MiFID II is the Markets in Financial Instruments Directive which forms the cornerstone of the EU’s regulation of financial markets. It was transferred to the UK statute book when the UK left the EU. The Government are currently considering consultation responses on how these rules can be reformed so UK financial services work better for UK consumers and UK financial markets are more competitive internationally. HM Treasury and the Financial Conduct Authority (FCA) should take this post-Brexit opportunity to reform MiFID II to make regulations work better to help UK consumers engage with their pensions and investments.
The ABI is calling for advice and guidance regulation to change so that investment platforms and pension providers can guide customers through the consequences of different decisions they might take in relation to their pension and investments. To make this happen, the ABI wants HM Treasury to amend the Regulated Activity Order to define what does and does not entail financial advice, or to create a new regulated activity enabling more personalised guidance. The change, along with a change in the FCA rule book on the advice/guidance boundary which the ABI has long called for, would mean pension and investment platform providers could:
Explain to a customer about the possible consequences of taking a lump sum from their pension.
Talk a customer through what a sustainable pensions income could look like, taking account of their circumstances but without a full fact find.
Provide more details on risk within investment pathways such as withdrawal rates not matching the investment pathway objective.
Give guidance to a customer that people often secure a guaranteed income at a particular age to help ensure they do not run out of money in retirement.
Intervene more strongly to warn customers against scams and dubious investments.
Help customers decide to transfer from one fund to another, within the same provider, where this is likely to be in their interests.
The ABI also wants the notification that tells customers their investments have fallen by 10% abolished.

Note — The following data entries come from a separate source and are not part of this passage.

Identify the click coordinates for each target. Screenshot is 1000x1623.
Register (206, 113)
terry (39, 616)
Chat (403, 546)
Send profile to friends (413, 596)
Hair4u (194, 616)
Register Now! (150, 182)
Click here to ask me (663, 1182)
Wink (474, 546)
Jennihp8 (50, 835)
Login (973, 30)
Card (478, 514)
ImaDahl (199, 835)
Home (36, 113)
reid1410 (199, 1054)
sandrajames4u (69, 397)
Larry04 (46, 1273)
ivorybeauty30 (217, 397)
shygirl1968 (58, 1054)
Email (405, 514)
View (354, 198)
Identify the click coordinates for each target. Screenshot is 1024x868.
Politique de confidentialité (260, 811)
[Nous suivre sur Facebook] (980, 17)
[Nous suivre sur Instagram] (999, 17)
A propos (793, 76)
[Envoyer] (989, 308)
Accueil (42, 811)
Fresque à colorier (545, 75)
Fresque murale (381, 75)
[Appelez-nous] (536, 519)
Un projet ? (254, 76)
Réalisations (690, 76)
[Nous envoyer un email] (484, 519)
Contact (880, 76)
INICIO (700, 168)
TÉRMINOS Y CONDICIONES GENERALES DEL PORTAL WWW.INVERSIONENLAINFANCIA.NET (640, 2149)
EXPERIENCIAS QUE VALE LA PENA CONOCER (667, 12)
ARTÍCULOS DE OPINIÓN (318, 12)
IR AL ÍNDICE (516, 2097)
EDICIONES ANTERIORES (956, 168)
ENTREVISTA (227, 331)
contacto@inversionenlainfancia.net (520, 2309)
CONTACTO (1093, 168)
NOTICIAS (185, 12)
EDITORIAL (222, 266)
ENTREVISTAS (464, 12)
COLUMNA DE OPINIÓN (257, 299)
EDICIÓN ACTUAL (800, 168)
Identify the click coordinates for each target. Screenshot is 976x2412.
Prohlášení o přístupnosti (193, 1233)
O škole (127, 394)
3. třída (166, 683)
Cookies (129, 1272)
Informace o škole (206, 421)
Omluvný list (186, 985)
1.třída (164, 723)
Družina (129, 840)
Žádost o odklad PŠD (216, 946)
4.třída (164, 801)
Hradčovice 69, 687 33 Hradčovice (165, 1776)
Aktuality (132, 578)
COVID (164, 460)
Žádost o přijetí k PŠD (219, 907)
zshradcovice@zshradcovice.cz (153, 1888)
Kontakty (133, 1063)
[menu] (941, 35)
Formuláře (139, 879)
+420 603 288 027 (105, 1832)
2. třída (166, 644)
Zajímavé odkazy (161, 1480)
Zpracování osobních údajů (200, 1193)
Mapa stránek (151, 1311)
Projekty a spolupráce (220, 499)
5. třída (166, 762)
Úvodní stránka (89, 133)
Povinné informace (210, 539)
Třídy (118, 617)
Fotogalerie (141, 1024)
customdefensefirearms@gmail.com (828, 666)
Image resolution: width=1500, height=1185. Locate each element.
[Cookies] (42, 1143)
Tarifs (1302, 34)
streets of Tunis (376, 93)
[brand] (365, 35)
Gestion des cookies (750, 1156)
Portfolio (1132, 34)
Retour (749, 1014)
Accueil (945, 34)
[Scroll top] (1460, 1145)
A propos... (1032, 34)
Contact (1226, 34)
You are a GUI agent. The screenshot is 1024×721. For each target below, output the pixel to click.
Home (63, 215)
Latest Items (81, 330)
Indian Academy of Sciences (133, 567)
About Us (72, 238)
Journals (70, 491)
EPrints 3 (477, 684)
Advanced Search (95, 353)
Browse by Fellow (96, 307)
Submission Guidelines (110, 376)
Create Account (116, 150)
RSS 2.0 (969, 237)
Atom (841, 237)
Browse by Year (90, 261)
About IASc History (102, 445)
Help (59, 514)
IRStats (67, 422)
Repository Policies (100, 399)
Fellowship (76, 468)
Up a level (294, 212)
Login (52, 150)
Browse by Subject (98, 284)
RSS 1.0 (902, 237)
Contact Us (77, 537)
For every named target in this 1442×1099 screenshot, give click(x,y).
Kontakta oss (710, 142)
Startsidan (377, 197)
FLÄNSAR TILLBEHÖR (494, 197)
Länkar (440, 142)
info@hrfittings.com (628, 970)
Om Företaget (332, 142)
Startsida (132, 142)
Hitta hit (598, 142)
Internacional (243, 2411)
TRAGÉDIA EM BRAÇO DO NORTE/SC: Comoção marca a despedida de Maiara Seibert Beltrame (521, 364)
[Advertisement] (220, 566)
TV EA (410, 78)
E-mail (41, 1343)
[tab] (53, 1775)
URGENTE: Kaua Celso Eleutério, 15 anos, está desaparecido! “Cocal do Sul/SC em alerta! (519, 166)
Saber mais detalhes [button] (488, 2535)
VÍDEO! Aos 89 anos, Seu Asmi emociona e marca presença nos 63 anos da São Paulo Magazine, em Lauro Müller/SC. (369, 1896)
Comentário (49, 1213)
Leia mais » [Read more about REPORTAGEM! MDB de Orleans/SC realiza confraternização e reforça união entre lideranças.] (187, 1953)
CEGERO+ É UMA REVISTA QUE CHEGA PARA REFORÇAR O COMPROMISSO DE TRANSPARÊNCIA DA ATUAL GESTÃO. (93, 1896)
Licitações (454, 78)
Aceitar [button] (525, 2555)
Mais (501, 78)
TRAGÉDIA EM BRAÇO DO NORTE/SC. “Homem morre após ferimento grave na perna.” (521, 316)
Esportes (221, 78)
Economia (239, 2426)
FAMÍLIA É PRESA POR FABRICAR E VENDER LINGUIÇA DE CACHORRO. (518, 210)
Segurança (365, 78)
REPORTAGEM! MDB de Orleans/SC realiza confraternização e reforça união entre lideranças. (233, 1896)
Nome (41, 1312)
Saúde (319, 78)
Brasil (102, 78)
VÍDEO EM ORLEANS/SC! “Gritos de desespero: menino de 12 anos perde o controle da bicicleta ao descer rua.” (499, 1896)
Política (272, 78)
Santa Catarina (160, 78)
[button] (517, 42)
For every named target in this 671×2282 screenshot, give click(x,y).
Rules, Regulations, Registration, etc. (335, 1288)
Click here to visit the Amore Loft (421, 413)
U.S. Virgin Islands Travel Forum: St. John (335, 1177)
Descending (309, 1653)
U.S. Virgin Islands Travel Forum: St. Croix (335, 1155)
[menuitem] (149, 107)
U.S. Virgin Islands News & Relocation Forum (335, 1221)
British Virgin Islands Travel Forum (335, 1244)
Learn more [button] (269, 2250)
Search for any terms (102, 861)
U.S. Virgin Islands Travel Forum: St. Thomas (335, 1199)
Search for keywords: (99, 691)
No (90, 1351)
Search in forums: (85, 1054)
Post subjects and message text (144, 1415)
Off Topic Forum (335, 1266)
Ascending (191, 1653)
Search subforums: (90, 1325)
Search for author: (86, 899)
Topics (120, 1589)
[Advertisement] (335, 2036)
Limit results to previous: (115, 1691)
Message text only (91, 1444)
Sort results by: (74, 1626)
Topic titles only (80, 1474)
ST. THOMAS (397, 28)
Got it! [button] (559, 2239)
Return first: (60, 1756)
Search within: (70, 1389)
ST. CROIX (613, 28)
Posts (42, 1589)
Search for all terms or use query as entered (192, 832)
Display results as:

Often when this happens customers get spooked and withdraw their investments leading to cash losses. In most cases, if they remain invested the stocks will recover and continue to make gains.
Reuben Overmark, Senior Policy Adviser & Investment Platforms Specialist at the Association of British Insurers said: “The past decade has seen a rapid rise in participation in financial markets because of large numbers of people automatically enrolled into a pensions and digital access to financial markets through investment platforms. But navigating the financial world can be confusing for savers with many unsure on the best course of action to take when it comes to their accessing their pensions and choosing investments.
“It’s a positive step forward that the FCA has indicated they will introduce a new way for firms to help customers start investing in a Stocks & Shares ISA – but we’d like to see them, and the Treasury, go further. By reforming the advice/guidance boundary, pensions savers and do-it-yourself investors will be able to get more help and reassurance from their provider on their investment decisions. This means customers can make more informed choices about sustainable income in retirement as well as risks and opportunities in the products they are considering. Providers will also be able to reassure customers in times of economic volatility and intervene more strongly to warn customers against scams and dubious investments.”